As for the "production" of culture, here again we would not be starting from scratch. Another crucial area, that of the social economy , contains and is already a multitude of experiences and cultural achievements properly: new modes of organization, new behaviors, rooted in new principles of life and (let's not mince words!) new rationales, new and even spirituality. Alas, a lot of promoters of the social economy (whether in parties or as Ecolo in research universities) want to stay in a promotion too vague and perhaps too consensual (because politically harmless) of a "plural economy" where the third sector co-exist with the capitalist economy and the public sector, without giving themselves a goal of radical subversion of social compromises Democrats who now run out. Is not it time to see the social economy as a laboratory for alternative who intended to subvert the current socioeconomic order by generalizing? If you are in the social economy, ask yourself why emergency you do not participate in reflection on, and creating, lifestyles and thinking radically alternative, or at least how your "heart of activity "(helping youth, assistance to elderly, promoting sport in schools, whatever) could be linked more closely to the challenges of transition.

therefore movements citizens could use the intellectual resources and logistical challenge for lifelong learning policies, arguing the many cultural innovations emerging in the social economy. It would in any case come with a "cultural pattern" did everything to impose on players. Locate the emergence of a culture revitalized economic movements at the interface between citizens, lifelong learning and social economy is to maximize the chances that this emergence is truly innovative and ... Revolutionary!
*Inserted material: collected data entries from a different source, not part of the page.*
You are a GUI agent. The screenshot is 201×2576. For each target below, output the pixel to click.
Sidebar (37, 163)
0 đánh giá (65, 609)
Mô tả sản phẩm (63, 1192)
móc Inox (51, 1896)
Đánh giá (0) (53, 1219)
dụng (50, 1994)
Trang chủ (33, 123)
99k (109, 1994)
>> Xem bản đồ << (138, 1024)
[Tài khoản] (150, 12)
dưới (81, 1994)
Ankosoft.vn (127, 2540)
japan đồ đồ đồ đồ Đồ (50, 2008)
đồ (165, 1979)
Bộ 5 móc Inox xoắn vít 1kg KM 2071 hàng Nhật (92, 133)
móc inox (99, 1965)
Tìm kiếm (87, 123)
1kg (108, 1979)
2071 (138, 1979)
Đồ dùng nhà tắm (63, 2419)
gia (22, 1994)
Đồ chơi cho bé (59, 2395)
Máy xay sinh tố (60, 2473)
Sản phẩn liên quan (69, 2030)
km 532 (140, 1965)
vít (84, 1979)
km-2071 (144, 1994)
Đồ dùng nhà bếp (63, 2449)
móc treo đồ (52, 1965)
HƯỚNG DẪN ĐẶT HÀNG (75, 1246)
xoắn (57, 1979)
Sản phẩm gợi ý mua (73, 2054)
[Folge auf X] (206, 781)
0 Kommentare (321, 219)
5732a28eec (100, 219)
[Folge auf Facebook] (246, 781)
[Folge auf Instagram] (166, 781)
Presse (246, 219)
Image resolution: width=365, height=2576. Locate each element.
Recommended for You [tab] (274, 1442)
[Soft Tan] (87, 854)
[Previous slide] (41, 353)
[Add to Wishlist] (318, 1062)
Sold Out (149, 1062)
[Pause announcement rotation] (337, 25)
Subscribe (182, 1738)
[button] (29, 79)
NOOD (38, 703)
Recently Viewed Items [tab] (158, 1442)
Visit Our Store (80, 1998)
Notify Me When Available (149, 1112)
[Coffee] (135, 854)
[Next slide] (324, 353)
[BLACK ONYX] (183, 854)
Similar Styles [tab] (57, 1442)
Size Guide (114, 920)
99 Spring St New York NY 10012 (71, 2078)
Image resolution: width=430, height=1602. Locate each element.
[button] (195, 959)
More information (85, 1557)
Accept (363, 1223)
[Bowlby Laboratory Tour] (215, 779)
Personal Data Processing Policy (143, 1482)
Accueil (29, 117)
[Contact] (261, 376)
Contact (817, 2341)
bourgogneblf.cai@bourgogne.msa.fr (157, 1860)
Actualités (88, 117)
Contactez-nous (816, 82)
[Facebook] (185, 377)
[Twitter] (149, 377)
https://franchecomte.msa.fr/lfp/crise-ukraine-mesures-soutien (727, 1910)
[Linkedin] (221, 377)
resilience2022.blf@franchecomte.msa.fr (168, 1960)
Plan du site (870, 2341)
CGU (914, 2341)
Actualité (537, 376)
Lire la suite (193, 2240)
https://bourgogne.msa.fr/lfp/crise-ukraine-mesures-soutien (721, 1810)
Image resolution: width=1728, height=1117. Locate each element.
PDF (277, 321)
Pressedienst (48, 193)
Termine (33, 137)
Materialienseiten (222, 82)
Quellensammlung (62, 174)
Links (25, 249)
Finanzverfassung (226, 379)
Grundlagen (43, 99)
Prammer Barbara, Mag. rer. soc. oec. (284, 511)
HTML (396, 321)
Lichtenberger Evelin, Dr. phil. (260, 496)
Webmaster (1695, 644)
Nothing is certain or acquired, but these three sectors most precious of our democratic societies hone their interfaces and synergies, while claiming public funds financed (in spite of themselves) by the profits of private firms, the more courageous politicians (because there are all the same!) will feel to finally grow wings to take their courage in both hands and make their coming-out ! ... (Are we expecting in the wake, a new offensive against the employer education - and then he will probably stop being nice and sweet ...)

Surely those of you who want made answers, recipes change, cultural patterns prefabricated, ready-cooked alternatives and any architectural plans drawn - these will inevitably be disappointed by this "policy emergence. "No doubt they will pay, in desperation, or in a new dream of" Big Night "which would make the State the creator of the new culture, whether in the managerial ideology which would give McKinsey in the formulation of objectives of a company efficiently and effectively ... If we want to avoid both pitfalls and at the same time provide a credible form of "cultural revolution", the combination of players that I have suggested above above seems to me the only one that is both realistic and subversive.